Castroneves wins pole at Iowa but will start 11th
NEWTON, Iowa (AP) — IndyCar Series leader Helio Castroneves’ pole-winning news conference lasted barely a minute and ranked among the more sheepish in recent history.
Castroneves knew he wasn’t going to remain on the front row for long.
Castroneves claimed the pole for Sunday’s race at Iowa Speedway, but he will start 11th after an unapproved engine change.
Still, it wasn’t all bad news for Castroneves or Penske — which claimed its third pole in seven Iowa races.
Penske teammate Will Power will start first, and Castroneves still earned nine championship points by winning the top heat. Castroneves also extended his lead over defending champion Ryan Hunter-Reay to 25 points in the process.
James Hinchcliffe will start second, followed by Marco Andretti, Scott Dixon and Ed Carpenter.
“These points, it’s always good. It’s always crucial when you are fighting for the championship, and every point counts,” Castroneves said.
This was the second straight year that the IndyCar series seeded the Iowa field with heat races.
After receiving mixed feedback from drivers and fans, officials tweaked the formula this year.
The runs were extended from 30 to 50 laps, and the heats were set by a single-lap qualifying run rather than practice times.
The first race didn’t produce a ton of excitement as Dixon and Takuma Sato advanced with relative ease. Castroneves cruised, as well, leading all 50 laps of his heat before being forced to go to a new engine.

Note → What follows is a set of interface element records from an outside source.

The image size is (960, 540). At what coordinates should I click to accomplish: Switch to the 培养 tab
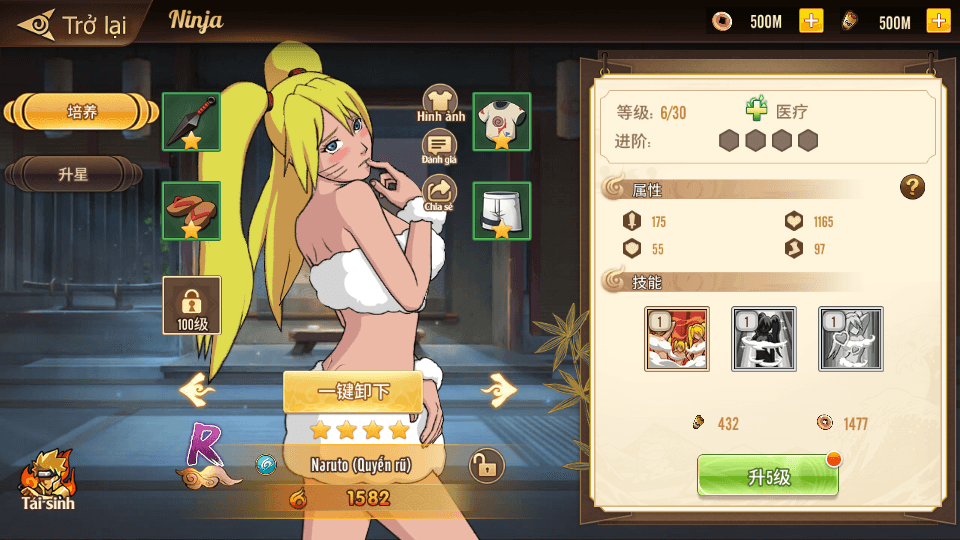(82, 112)
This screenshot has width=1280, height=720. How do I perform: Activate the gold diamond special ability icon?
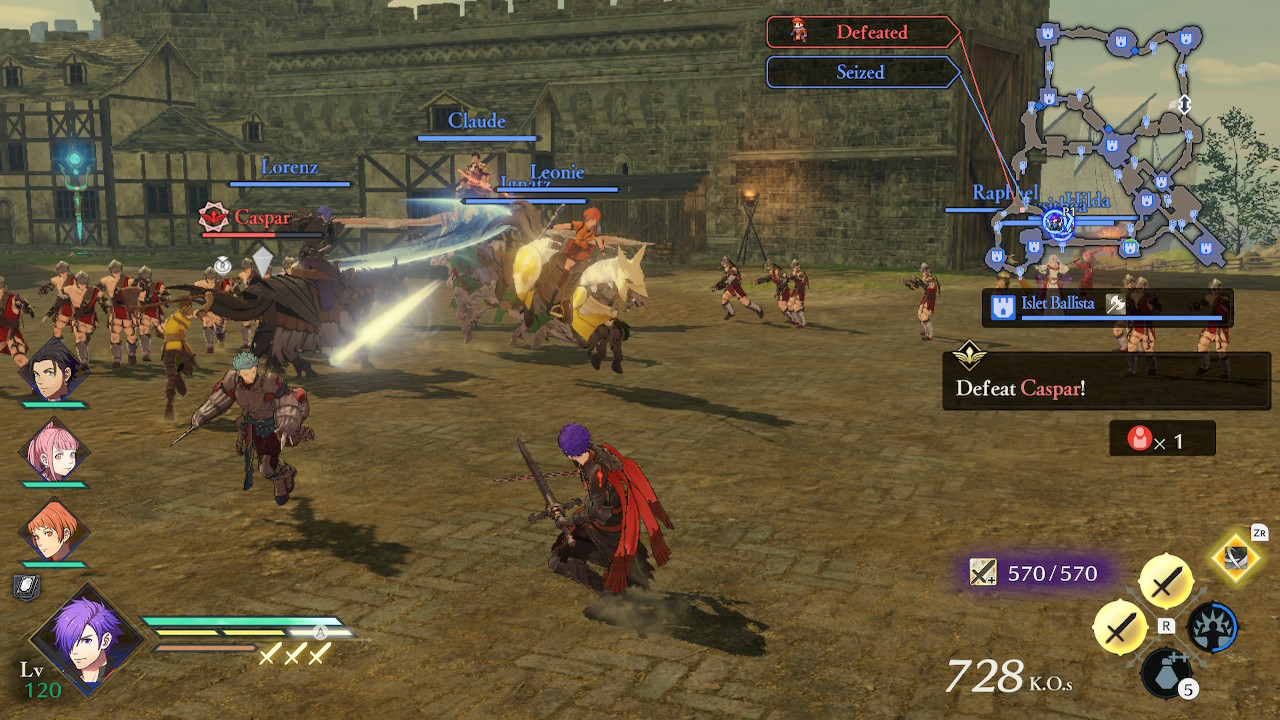pos(1237,558)
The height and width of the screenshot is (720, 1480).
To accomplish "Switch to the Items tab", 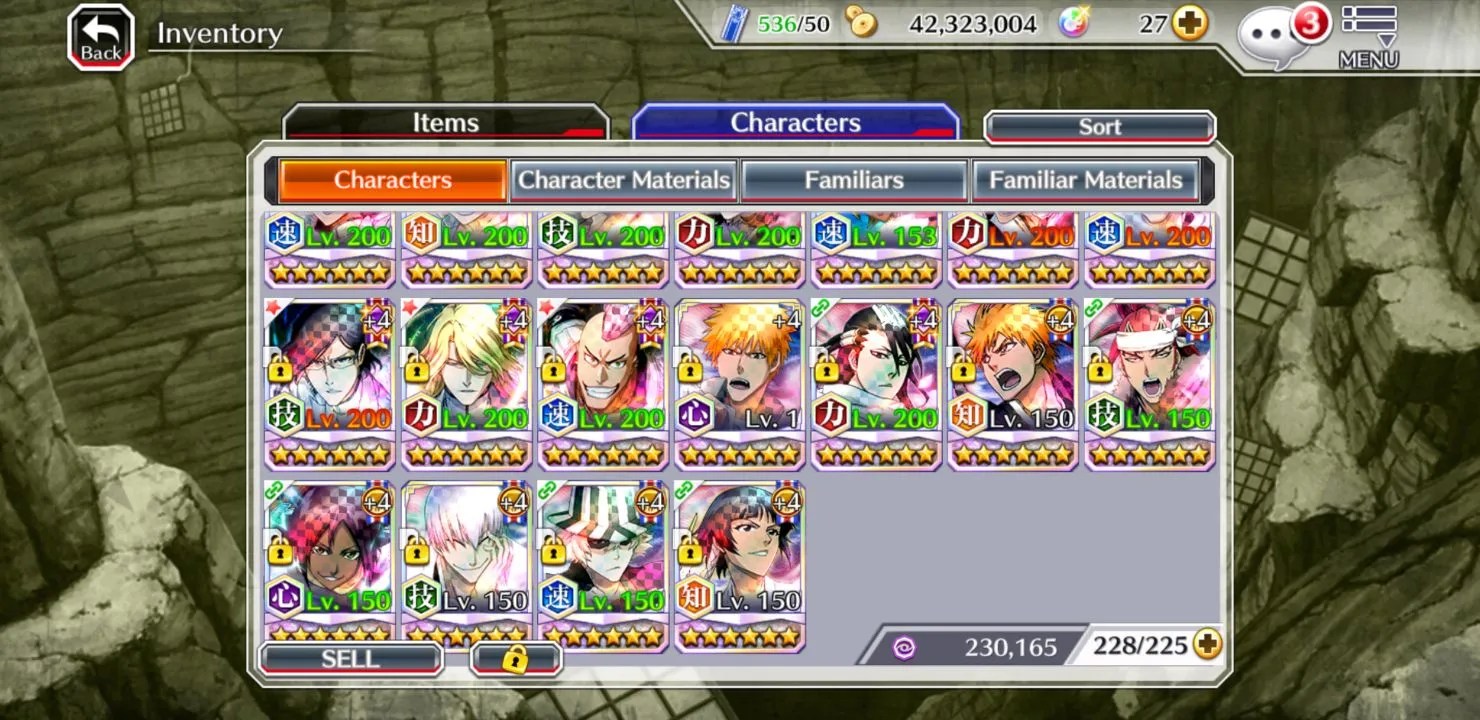I will click(x=446, y=123).
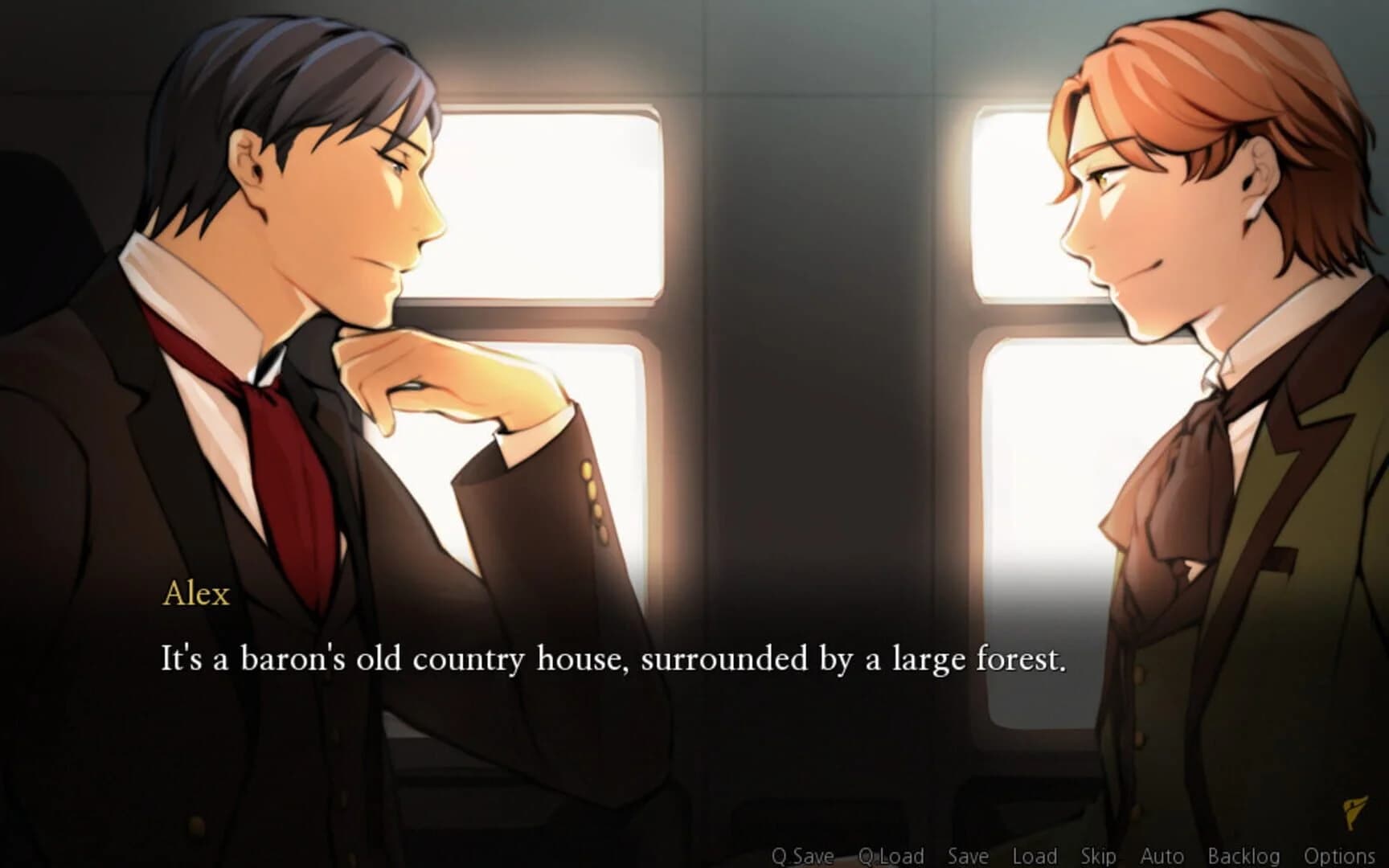Open the Save screen
Viewport: 1389px width, 868px height.
tap(969, 857)
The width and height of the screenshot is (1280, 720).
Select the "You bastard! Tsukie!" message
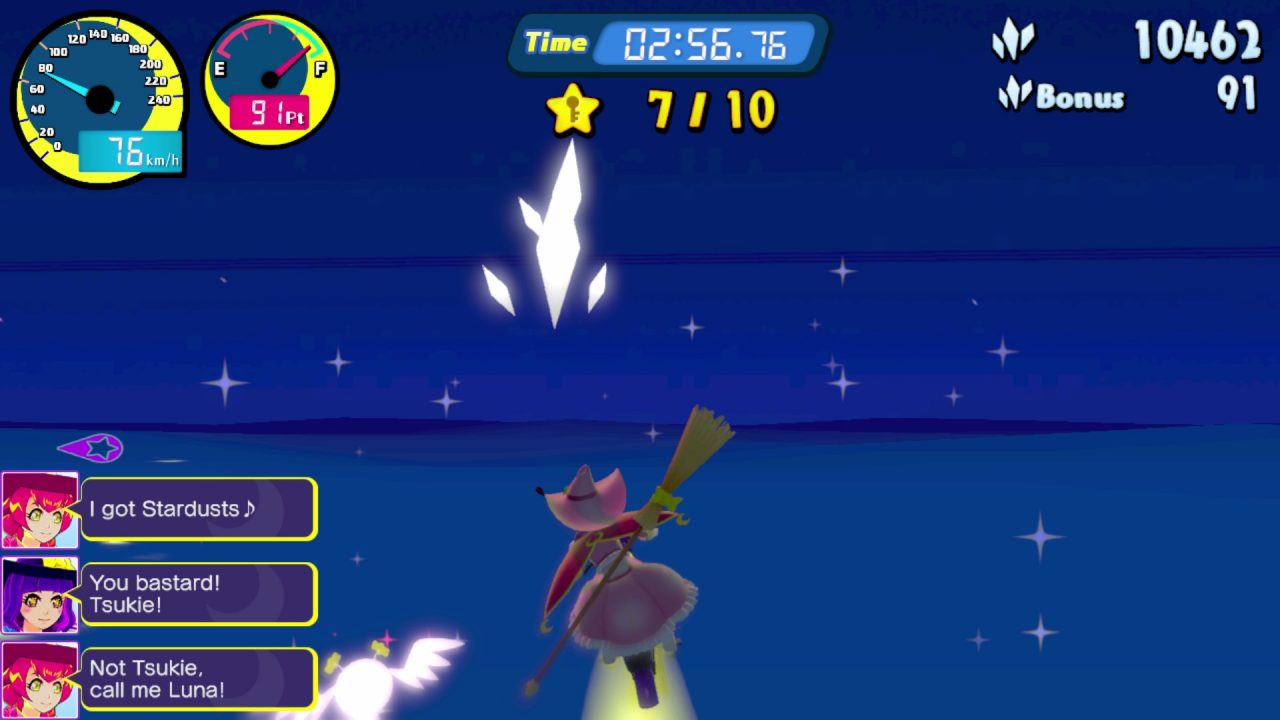[199, 594]
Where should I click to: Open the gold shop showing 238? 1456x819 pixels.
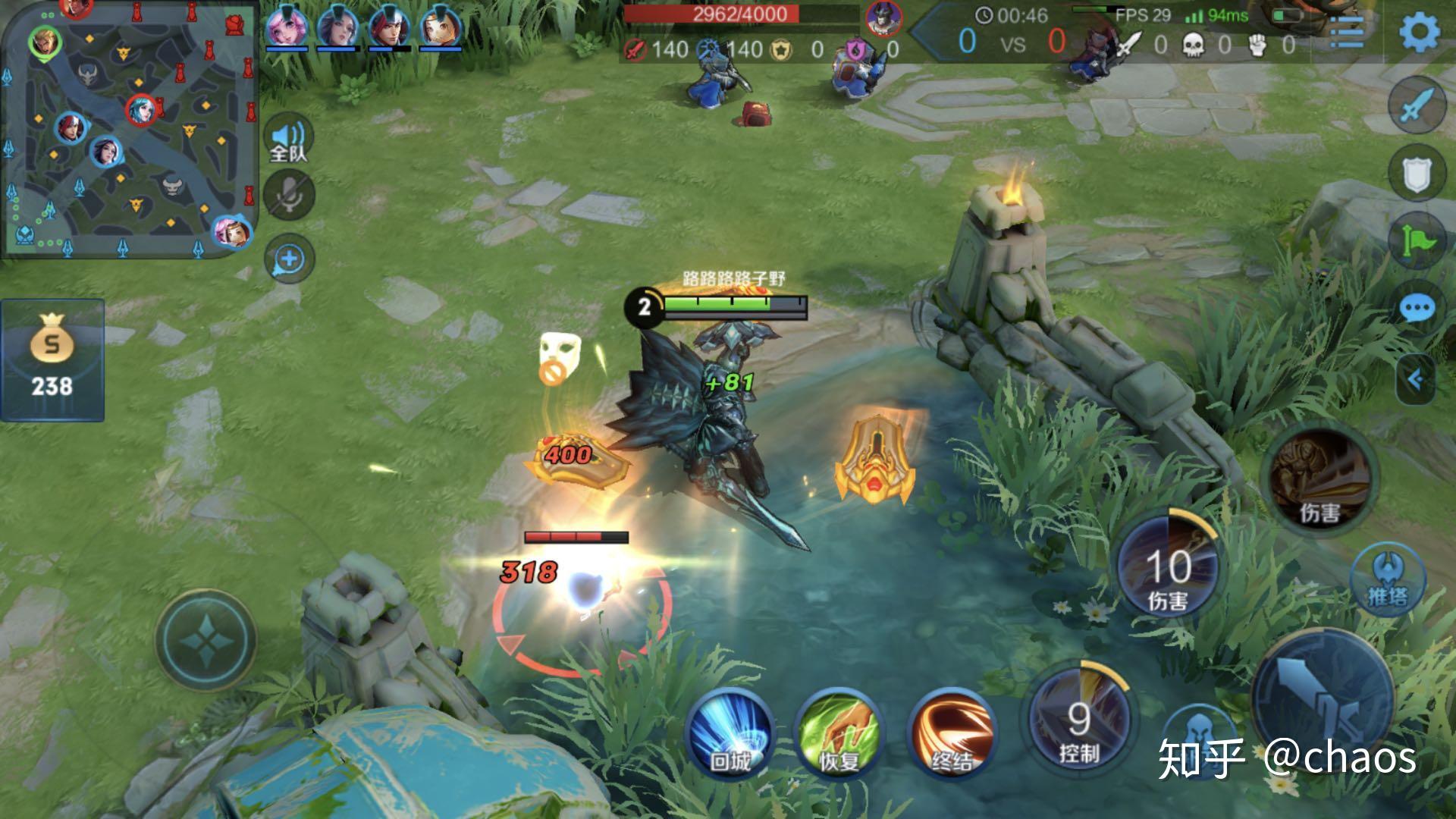[x=52, y=360]
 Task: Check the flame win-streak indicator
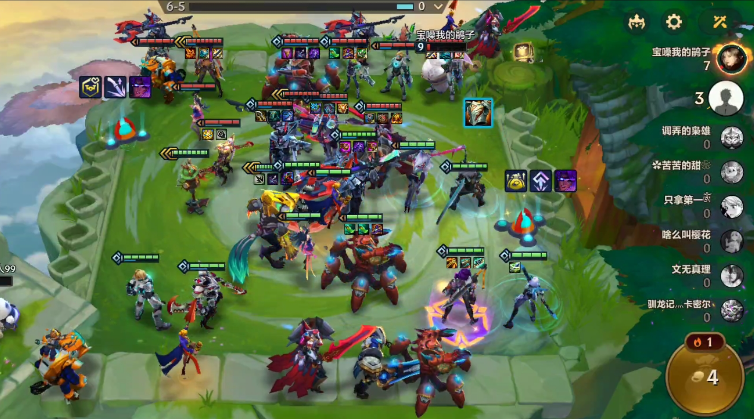707,343
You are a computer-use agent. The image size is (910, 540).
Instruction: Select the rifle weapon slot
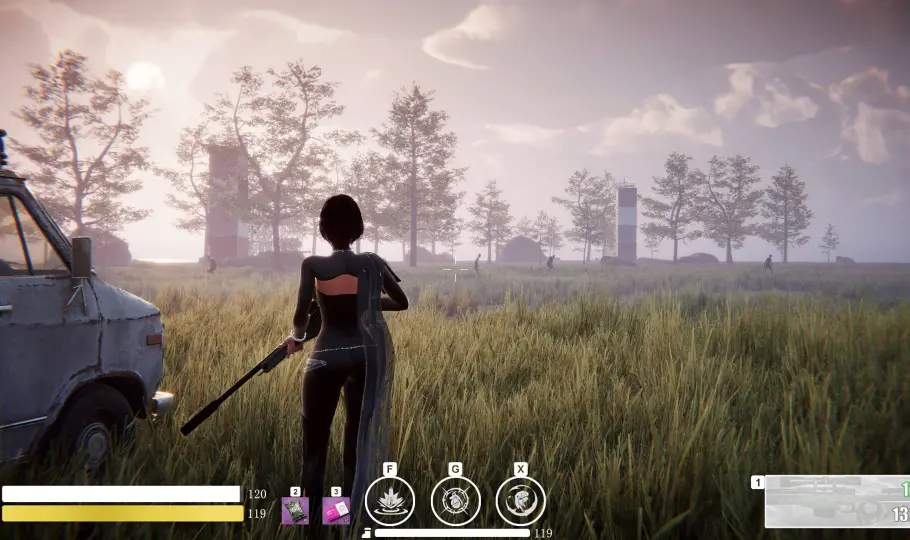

“The good news is my car, as you could see, is really fast. Anything could happen,” Castroneves said.
The second heat provided some much-needed drama. Graham Rahal and Simon Pagenaud battled furiously for second and final berth in the last heat, and Rahal passed Pagenaud and then Ed Carpenter to take first.
The strong qualifying run was crucial for Power, who remains in 11th place after finishing second each of the past three seasons.
“I really need to gain some points on those guys, Helio, Hunter Reay, everyone in front of me,” Power said. “There’s a lot of people in front. But at some point the championship is going to become out of reach.”
The biggest concern about heat races was potential wrecks. Those fears were realized when James Jakes lost control and hit the wall two laps from the end of the second heat.
Jakes was checked in the medical center, released and cleared to drive Sunday, though he will start near the back.
Hunter-Reay, who won last week at Milwaukee and last year at Iowa, was just 14th after qualifying.
“You know, it was way off the mark. We’ve been sitting on our own thumbs all day. We just missed it,” Hunter-Reay said. “We’re starting buried in the pack. We gave up points.”